# [RECORDS FOR THIS EXERCISE]

┏━━

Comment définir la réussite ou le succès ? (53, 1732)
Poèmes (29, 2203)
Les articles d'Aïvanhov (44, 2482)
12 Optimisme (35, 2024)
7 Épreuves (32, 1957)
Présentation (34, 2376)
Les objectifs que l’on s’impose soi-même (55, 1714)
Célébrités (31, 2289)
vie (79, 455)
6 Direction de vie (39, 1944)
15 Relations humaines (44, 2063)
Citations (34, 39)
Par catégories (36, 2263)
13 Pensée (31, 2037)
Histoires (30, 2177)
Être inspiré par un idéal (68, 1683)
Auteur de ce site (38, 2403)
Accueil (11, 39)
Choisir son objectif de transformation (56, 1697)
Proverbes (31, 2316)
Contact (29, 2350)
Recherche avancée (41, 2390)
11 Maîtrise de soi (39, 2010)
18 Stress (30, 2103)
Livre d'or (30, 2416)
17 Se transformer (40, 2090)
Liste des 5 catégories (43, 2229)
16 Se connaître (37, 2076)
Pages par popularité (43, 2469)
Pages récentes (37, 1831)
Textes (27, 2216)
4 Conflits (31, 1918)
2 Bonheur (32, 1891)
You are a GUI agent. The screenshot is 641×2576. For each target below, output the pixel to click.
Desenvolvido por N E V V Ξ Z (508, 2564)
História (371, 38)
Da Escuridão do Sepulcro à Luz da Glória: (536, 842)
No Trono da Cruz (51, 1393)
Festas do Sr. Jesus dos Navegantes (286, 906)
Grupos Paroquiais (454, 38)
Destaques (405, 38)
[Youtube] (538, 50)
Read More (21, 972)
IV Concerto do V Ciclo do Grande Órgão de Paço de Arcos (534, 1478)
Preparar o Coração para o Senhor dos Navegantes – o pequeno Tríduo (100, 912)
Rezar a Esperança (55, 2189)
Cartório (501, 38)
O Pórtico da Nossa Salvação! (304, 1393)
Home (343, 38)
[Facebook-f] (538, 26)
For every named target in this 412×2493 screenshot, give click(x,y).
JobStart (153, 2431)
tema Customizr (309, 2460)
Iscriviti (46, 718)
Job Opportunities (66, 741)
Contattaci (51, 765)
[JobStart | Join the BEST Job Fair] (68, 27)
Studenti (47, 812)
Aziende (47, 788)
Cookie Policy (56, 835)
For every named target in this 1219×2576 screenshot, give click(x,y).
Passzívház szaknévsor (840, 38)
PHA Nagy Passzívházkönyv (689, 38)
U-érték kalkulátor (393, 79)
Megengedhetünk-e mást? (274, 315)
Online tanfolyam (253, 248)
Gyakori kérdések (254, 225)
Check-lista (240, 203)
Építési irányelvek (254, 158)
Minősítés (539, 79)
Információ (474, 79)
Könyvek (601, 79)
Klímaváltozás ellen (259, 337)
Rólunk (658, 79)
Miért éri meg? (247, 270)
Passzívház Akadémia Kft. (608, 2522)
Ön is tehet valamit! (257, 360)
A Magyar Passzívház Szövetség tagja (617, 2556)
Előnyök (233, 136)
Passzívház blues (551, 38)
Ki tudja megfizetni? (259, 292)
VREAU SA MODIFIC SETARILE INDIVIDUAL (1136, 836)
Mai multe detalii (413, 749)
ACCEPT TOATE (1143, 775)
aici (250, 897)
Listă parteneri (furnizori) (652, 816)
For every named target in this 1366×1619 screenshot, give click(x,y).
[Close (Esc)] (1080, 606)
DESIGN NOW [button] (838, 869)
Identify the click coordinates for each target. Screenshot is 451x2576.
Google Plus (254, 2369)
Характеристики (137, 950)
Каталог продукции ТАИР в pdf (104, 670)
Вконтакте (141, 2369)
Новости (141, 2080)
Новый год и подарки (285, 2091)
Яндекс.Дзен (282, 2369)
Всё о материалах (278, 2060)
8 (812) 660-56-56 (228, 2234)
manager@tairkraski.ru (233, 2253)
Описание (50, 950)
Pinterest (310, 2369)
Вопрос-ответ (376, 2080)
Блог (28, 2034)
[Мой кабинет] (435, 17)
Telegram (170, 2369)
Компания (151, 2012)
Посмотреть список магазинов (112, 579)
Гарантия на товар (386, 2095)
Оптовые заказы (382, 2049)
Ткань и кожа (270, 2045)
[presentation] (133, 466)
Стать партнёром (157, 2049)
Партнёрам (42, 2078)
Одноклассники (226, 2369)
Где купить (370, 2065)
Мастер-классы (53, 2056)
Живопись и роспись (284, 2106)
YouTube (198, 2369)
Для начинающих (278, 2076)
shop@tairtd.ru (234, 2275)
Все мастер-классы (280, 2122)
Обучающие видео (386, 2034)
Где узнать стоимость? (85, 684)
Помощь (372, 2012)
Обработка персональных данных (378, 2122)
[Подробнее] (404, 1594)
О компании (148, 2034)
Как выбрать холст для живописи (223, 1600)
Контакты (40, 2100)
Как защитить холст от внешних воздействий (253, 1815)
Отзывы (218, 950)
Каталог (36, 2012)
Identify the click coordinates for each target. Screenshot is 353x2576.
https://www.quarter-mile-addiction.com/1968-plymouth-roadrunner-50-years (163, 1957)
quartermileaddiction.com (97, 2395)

┗━━

Recopy the entries above exactly, with every line included.

Comment définir la réussite ou le succès ? (53, 1732)
Poèmes (29, 2203)
Les articles d'Aïvanhov (44, 2482)
12 Optimisme (35, 2024)
7 Épreuves (32, 1957)
Présentation (34, 2376)
Les objectifs que l’on s’impose soi-même (55, 1714)
Célébrités (31, 2289)
vie (79, 455)
6 Direction de vie (39, 1944)
15 Relations humaines (44, 2063)
Citations (34, 39)
Par catégories (36, 2263)
13 Pensée (31, 2037)
Histoires (30, 2177)
Être inspiré par un idéal (68, 1683)
Auteur de ce site (38, 2403)
Accueil (11, 39)
Choisir son objectif de transformation (56, 1697)
Proverbes (31, 2316)
Contact (29, 2350)
Recherche avancée (41, 2390)
11 Maîtrise de soi (39, 2010)
18 Stress (30, 2103)
Livre d'or (30, 2416)
17 Se transformer (40, 2090)
Liste des 5 catégories (43, 2229)
16 Se connaître (37, 2076)
Pages par popularité (43, 2469)
Pages récentes (37, 1831)
Textes (27, 2216)
4 Conflits (31, 1918)
2 Bonheur (32, 1891)
You are a GUI agent. The screenshot is 641×2576. For each target below, output the pixel to click.
Desenvolvido por N E V V Ξ Z (508, 2564)
História (371, 38)
Da Escuridão do Sepulcro à Luz da Glória: (536, 842)
No Trono da Cruz (51, 1393)
Festas do Sr. Jesus dos Navegantes (286, 906)
Grupos Paroquiais (454, 38)
Destaques (405, 38)
[Youtube] (538, 50)
Read More (21, 972)
IV Concerto do V Ciclo do Grande Órgão de Paço de Arcos (534, 1478)
Preparar o Coração para o Senhor dos Navegantes – o pequeno Tríduo (100, 912)
Rezar a Esperança (55, 2189)
Cartório (501, 38)
O Pórtico da Nossa Salvação! (304, 1393)
Home (343, 38)
[Facebook-f] (538, 26)
For every named target in this 412×2493 screenshot, give click(x,y).
JobStart (153, 2431)
tema Customizr (309, 2460)
Iscriviti (46, 718)
Job Opportunities (66, 741)
Contattaci (51, 765)
[JobStart | Join the BEST Job Fair] (68, 27)
Studenti (47, 812)
Aziende (47, 788)
Cookie Policy (56, 835)
For every named target in this 1219×2576 screenshot, give click(x,y).
Passzívház szaknévsor (840, 38)
PHA Nagy Passzívházkönyv (689, 38)
U-érték kalkulátor (393, 79)
Megengedhetünk-e mást? (274, 315)
Online tanfolyam (253, 248)
Gyakori kérdések (254, 225)
Check-lista (240, 203)
Építési irányelvek (254, 158)
Minősítés (539, 79)
Információ (474, 79)
Könyvek (601, 79)
Klímaváltozás ellen (259, 337)
Rólunk (658, 79)
Miért éri meg? (247, 270)
Passzívház Akadémia Kft. (608, 2522)
Ön is tehet valamit! (257, 360)
A Magyar Passzívház Szövetség tagja (617, 2556)
Előnyök (233, 136)
Passzívház blues (551, 38)
Ki tudja megfizetni? (259, 292)
VREAU SA MODIFIC SETARILE INDIVIDUAL (1136, 836)
Mai multe detalii (413, 749)
ACCEPT TOATE (1143, 775)
aici (250, 897)
Listă parteneri (furnizori) (652, 816)
For every named target in this 1366×1619 screenshot, give click(x,y).
[Close (Esc)] (1080, 606)
DESIGN NOW [button] (838, 869)
Identify the click coordinates for each target. Screenshot is 451x2576.
Google Plus (254, 2369)
Характеристики (137, 950)
Каталог продукции ТАИР в pdf (104, 670)
Вконтакте (141, 2369)
Новости (141, 2080)
Новый год и подарки (285, 2091)
Яндекс.Дзен (282, 2369)
Всё о материалах (278, 2060)
8 (812) 660-56-56 (228, 2234)
manager@tairkraski.ru (233, 2253)
Описание (50, 950)
Pinterest (310, 2369)
Вопрос-ответ (376, 2080)
Блог (28, 2034)
[Мой кабинет] (435, 17)
Telegram (170, 2369)
Компания (151, 2012)
Посмотреть список магазинов (112, 579)
Гарантия на товар (386, 2095)
Оптовые заказы (382, 2049)
Ткань и кожа (270, 2045)
[presentation] (133, 466)
Стать партнёром (157, 2049)
Партнёрам (42, 2078)
Одноклассники (226, 2369)
Где купить (370, 2065)
Мастер-классы (53, 2056)
Живопись и роспись (284, 2106)
YouTube (198, 2369)
Для начинающих (278, 2076)
shop@tairtd.ru (234, 2275)
Все мастер-классы (280, 2122)
Обучающие видео (386, 2034)
Где узнать стоимость? (85, 684)
Помощь (372, 2012)
Обработка персональных данных (378, 2122)
[Подробнее] (404, 1594)
О компании (148, 2034)
Как выбрать холст для живописи (223, 1600)
Контакты (40, 2100)
Как защитить холст от внешних воздействий (253, 1815)
Отзывы (218, 950)
Каталог (36, 2012)
Identify the click coordinates for each target. Screenshot is 353x2576.
https://www.quarter-mile-addiction.com/1968-plymouth-roadrunner-50-years (163, 1957)
quartermileaddiction.com (97, 2395)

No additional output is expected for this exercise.